**WHAT YOU WILL DO:**
Write out all the records again, substituting "tick box" for every "checkbox" and keeping everything else the same.

##### SUPPLIED MATERIAL #####

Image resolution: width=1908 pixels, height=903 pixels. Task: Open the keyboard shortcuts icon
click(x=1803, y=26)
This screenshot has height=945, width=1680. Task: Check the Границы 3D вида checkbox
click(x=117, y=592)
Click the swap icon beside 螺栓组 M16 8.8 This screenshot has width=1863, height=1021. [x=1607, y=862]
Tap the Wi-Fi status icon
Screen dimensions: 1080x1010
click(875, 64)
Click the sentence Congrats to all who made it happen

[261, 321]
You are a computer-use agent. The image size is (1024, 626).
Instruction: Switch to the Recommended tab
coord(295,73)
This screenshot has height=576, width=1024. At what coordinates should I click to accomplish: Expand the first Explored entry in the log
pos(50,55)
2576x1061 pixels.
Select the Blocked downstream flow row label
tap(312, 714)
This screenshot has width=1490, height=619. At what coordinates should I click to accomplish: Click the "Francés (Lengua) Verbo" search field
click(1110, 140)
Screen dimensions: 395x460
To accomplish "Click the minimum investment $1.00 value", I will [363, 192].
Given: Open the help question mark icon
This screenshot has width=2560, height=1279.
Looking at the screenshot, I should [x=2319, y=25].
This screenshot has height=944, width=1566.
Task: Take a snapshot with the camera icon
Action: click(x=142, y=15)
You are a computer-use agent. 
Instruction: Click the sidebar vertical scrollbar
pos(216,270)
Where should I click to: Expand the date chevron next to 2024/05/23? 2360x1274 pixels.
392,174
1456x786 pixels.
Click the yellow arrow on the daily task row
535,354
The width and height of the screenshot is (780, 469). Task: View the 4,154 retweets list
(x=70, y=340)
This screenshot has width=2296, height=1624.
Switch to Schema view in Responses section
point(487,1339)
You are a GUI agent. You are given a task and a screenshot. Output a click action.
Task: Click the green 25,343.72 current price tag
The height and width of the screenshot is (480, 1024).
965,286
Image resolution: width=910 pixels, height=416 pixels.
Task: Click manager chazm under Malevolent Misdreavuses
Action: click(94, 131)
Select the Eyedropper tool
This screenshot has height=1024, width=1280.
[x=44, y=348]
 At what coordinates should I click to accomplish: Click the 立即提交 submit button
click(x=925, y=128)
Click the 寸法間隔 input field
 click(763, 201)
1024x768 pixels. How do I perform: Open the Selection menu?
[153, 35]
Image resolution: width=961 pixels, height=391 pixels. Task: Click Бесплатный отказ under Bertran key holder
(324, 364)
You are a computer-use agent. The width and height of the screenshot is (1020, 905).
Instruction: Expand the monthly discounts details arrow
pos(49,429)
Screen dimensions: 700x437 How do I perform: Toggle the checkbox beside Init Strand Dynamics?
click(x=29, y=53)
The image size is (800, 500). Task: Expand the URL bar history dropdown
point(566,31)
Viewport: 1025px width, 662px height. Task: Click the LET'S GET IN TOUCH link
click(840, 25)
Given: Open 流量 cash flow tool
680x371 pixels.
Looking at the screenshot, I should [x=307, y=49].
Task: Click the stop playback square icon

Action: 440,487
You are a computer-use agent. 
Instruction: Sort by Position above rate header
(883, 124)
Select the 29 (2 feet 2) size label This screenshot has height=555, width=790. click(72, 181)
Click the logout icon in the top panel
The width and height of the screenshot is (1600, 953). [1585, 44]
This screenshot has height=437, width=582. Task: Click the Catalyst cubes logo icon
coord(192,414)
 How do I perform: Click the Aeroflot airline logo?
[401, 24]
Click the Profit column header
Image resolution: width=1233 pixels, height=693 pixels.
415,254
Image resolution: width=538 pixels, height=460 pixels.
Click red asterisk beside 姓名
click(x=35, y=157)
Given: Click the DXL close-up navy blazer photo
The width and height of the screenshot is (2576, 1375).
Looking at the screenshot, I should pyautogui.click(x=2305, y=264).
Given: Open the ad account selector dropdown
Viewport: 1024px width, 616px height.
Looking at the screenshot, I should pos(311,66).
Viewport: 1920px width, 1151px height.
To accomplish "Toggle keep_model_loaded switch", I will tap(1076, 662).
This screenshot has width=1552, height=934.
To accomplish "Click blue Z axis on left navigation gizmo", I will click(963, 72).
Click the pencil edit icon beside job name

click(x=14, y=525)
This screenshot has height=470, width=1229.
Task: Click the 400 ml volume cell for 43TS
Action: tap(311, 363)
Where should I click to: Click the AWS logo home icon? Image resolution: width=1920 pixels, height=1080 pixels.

#####

**EXERCISE RESULT:**
Image resolution: width=1908 pixels, height=903 pixels. Task: Open the keyboard shortcuts icon
click(x=1803, y=26)
This screenshot has height=945, width=1680. Task: Check the Границы 3D вида tick box
click(x=117, y=592)
Click the swap icon beside 螺栓组 M16 8.8 This screenshot has width=1863, height=1021. [x=1607, y=862]
Tap the Wi-Fi status icon
Screen dimensions: 1080x1010
click(875, 64)
Click the sentence Congrats to all who made it happen

[261, 321]
You are a computer-use agent. The image size is (1024, 626).
Instruction: Switch to the Recommended tab
coord(295,73)
This screenshot has height=576, width=1024. At what coordinates should I click to accomplish: Expand the first Explored entry in the log
pos(50,55)
2576x1061 pixels.
Select the Blocked downstream flow row label
tap(312, 714)
This screenshot has width=1490, height=619. At what coordinates should I click to accomplish: Click the "Francés (Lengua) Verbo" search field
click(1110, 140)
Screen dimensions: 395x460
To accomplish "Click the minimum investment $1.00 value", I will [363, 192].
Given: Open the help question mark icon
This screenshot has width=2560, height=1279.
Looking at the screenshot, I should [x=2319, y=25].
This screenshot has height=944, width=1566.
Task: Take a snapshot with the camera icon
Action: click(x=142, y=15)
You are a computer-use agent. 
Instruction: Click the sidebar vertical scrollbar
pos(216,270)
Where should I click to: Expand the date chevron next to 2024/05/23? 2360x1274 pixels.
392,174
1456x786 pixels.
Click the yellow arrow on the daily task row
535,354
The width and height of the screenshot is (780, 469). Task: View the 4,154 retweets list
(x=70, y=340)
This screenshot has width=2296, height=1624.
Switch to Schema view in Responses section
point(487,1339)
You are a GUI agent. You are given a task and a screenshot. Output a click action.
Task: Click the green 25,343.72 current price tag
The height and width of the screenshot is (480, 1024).
965,286
Image resolution: width=910 pixels, height=416 pixels.
Task: Click manager chazm under Malevolent Misdreavuses
Action: click(94, 131)
Select the Eyedropper tool
This screenshot has height=1024, width=1280.
[x=44, y=348]
 At what coordinates should I click to accomplish: Click the 立即提交 submit button
click(x=925, y=128)
Click the 寸法間隔 input field
 click(763, 201)
1024x768 pixels. How do I perform: Open the Selection menu?
[153, 35]
Image resolution: width=961 pixels, height=391 pixels. Task: Click Бесплатный отказ under Bertran key holder
(324, 364)
You are a computer-use agent. The width and height of the screenshot is (1020, 905).
Instruction: Expand the monthly discounts details arrow
pos(49,429)
Screen dimensions: 700x437 How do I perform: Toggle the tick box beside Init Strand Dynamics?
click(x=29, y=53)
The image size is (800, 500). Task: Expand the URL bar history dropdown
point(566,31)
Viewport: 1025px width, 662px height. Task: Click the LET'S GET IN TOUCH link
click(840, 25)
Given: Open 流量 cash flow tool
680x371 pixels.
Looking at the screenshot, I should [x=307, y=49].
Task: Click the stop playback square icon

Action: 440,487
You are a computer-use agent. 
Instruction: Sort by Position above rate header
(883, 124)
Select the 29 (2 feet 2) size label This screenshot has height=555, width=790. click(72, 181)
Click the logout icon in the top panel
The width and height of the screenshot is (1600, 953). [1585, 44]
This screenshot has height=437, width=582. Task: Click the Catalyst cubes logo icon
coord(192,414)
 How do I perform: Click the Aeroflot airline logo?
[401, 24]
Click the Profit column header
Image resolution: width=1233 pixels, height=693 pixels.
415,254
Image resolution: width=538 pixels, height=460 pixels.
Click red asterisk beside 姓名
click(x=35, y=157)
Given: Click the DXL close-up navy blazer photo
The width and height of the screenshot is (2576, 1375).
Looking at the screenshot, I should pyautogui.click(x=2305, y=264).
Given: Open the ad account selector dropdown
Viewport: 1024px width, 616px height.
Looking at the screenshot, I should pos(311,66).
Viewport: 1920px width, 1151px height.
To accomplish "Toggle keep_model_loaded switch", I will tap(1076, 662).
This screenshot has width=1552, height=934.
To accomplish "Click blue Z axis on left navigation gizmo", I will click(963, 72).
Click the pencil edit icon beside job name

click(x=14, y=525)
This screenshot has height=470, width=1229.
Task: Click the 400 ml volume cell for 43TS
Action: tap(311, 363)
Where should I click to: Click the AWS logo home icon? Image resolution: width=1920 pixels, height=1080 pixels.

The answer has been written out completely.